_STUDY TEXT_
####

Part 1 aired on ABC1 on Monday 5 July, and can still be seen at abc.net.au/4corners and abc.net.au/iview.

You can watch a Four Corners Broadband Special about the Australian troops in Afghanistan by going to abc.net.au/4corners.

 

FOUR CORNERS: A CAREFUL WAR – two-part special airs Monday 5 and 12 July, at 8.30pm on ABC1

They are called Mentoring Team Alpha, part of Mentoring Task Force 1 (MTF1) – a company of Australian soldiers backed by engineers whose job is to wage war against the Taliban in the Miribad Valley in Afghanistan. Fighting the Taliban is only part of their job. They must also protect the local people as well as train the Afghan National Army.

We meet the soldiers from Team Alpha as they prepare for their deployment. We see their own recordings shot on helmet-cam during fire-fights with the enemy. Then, joining them at their base, we travel with them on patrol as they go about their job.

Through this soldier’s-eye view of the war we come to understand what it means to obey an order that says you cannot fire until you have been fired on, and to appreciate what it’s like to know that every time you leave base you face the constant threat of attack from an unseen enemy. Sometimes the attack comes as a direct assault. More frequently the real danger lies with the IEDs set by their enemy on roads, paths and inside stone walls.

As these men explain to Chris Masters, it’s very hard to fight a war when you don’t know who the enemy really is. It’s even harder when the people you are trying to help accept your protection but don’t warn you of real danger:

“At first we got along really well, like you talk to them and stuff and you just felt sorry for them. But then after a while it gets a bit hard when you’re getting blown up, two, three times a week and they know about the IEDs and they don’t tell you about them.”

####

_SUPPLIED INFORMATION_
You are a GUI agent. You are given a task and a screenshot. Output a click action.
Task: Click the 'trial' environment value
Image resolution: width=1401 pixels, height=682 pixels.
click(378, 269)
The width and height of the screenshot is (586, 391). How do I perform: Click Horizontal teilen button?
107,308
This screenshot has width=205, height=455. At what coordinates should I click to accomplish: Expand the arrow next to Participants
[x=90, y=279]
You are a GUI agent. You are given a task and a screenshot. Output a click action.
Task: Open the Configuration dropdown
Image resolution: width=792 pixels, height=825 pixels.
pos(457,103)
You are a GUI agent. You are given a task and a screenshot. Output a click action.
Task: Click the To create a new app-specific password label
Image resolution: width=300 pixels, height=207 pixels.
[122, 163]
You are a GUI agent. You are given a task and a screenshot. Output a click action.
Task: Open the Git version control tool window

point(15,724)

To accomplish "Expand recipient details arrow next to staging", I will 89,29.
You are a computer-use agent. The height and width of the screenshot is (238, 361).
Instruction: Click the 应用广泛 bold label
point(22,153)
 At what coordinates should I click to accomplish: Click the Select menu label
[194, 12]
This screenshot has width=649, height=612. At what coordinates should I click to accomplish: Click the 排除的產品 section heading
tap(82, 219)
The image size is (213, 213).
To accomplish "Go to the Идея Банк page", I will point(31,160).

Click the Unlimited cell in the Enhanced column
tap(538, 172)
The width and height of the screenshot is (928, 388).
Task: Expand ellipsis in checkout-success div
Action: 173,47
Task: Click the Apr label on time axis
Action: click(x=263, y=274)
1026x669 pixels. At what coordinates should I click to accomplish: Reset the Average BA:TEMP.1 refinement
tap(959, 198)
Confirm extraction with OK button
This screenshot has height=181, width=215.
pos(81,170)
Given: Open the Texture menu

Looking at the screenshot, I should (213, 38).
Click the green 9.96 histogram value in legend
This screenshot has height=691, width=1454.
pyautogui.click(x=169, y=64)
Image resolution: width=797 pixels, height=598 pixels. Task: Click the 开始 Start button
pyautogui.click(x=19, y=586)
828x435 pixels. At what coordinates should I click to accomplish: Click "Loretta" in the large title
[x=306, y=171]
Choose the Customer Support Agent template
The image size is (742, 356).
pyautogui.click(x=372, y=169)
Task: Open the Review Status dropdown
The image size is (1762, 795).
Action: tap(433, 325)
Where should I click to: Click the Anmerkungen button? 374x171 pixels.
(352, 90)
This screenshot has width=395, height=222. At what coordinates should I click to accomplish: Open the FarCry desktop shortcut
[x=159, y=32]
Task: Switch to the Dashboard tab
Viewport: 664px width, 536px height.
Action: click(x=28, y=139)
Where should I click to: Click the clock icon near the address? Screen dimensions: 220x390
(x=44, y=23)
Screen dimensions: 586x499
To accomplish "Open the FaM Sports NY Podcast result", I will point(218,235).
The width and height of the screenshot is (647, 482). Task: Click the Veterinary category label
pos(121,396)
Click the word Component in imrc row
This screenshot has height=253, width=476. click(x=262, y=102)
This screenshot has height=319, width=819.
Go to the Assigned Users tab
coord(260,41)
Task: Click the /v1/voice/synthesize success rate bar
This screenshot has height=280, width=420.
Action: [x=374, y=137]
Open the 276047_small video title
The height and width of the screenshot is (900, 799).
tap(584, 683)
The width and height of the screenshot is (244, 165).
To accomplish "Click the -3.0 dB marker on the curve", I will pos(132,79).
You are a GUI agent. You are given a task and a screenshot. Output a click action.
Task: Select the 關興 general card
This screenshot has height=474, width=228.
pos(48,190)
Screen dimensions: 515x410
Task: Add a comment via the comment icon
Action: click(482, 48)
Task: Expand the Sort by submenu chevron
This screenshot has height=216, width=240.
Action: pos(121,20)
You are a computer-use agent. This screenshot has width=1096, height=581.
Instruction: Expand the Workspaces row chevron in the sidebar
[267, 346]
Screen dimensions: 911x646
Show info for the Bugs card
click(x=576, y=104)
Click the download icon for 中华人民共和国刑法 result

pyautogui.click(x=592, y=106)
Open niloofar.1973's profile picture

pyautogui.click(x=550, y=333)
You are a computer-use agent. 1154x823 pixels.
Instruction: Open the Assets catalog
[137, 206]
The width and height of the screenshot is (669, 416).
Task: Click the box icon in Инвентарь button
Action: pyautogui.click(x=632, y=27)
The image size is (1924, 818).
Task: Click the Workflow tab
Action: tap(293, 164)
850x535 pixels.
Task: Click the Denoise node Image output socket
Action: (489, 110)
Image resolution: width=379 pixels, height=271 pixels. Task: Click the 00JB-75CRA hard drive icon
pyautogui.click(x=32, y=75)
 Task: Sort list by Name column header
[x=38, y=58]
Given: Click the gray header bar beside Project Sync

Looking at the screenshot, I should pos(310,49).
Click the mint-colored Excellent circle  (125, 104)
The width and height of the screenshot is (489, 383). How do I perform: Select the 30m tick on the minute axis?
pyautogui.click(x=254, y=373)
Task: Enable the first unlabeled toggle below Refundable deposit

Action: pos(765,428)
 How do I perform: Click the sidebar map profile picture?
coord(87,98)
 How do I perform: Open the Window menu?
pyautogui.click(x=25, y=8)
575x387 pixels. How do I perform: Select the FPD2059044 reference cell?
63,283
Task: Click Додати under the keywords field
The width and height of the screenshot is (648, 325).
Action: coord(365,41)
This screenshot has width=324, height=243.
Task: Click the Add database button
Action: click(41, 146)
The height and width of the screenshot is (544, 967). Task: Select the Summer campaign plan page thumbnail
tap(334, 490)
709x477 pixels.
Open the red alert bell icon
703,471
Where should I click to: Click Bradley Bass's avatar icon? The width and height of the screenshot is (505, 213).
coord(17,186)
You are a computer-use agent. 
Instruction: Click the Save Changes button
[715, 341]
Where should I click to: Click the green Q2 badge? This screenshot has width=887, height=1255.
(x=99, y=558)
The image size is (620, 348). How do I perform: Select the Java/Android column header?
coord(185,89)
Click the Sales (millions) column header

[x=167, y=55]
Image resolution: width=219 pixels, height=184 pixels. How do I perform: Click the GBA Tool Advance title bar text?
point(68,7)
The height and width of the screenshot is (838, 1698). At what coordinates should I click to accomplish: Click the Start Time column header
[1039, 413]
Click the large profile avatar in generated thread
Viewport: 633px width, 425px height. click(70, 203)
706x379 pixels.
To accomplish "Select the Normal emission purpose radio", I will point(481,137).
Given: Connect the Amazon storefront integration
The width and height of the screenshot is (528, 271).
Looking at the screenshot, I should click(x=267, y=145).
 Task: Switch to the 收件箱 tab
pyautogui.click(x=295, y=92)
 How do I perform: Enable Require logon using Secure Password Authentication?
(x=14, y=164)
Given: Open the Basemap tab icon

####

_BRIEF A_
In the Four Corners description, what name is given to the company of Australian soldiers fighting the Taliban in the Miribad Valley?
_BRIEF B_
Reproduce everything in the Four Corners description from "They are called" down to "about their job.".

_EXERCISE RESULT A_
Mentoring Team Alpha, part of Mentoring Task Force 1 (MTF1).

_EXERCISE RESULT B_
They are called Mentoring Team Alpha, part of Mentoring Task Force 1 (MTF1) – a company of Australian soldiers backed by engineers whose job is to wage war against the Taliban in the Miribad Valley in Afghanistan. Fighting the Taliban is only part of their job. They must also protect the local people as well as train the Afghan National Army.

We meet the soldiers from Team Alpha as they prepare for their deployment. We see their own recordings shot on helmet-cam during fire-fights with the enemy. Then, joining them at their base, we travel with them on patrol as they go about their job.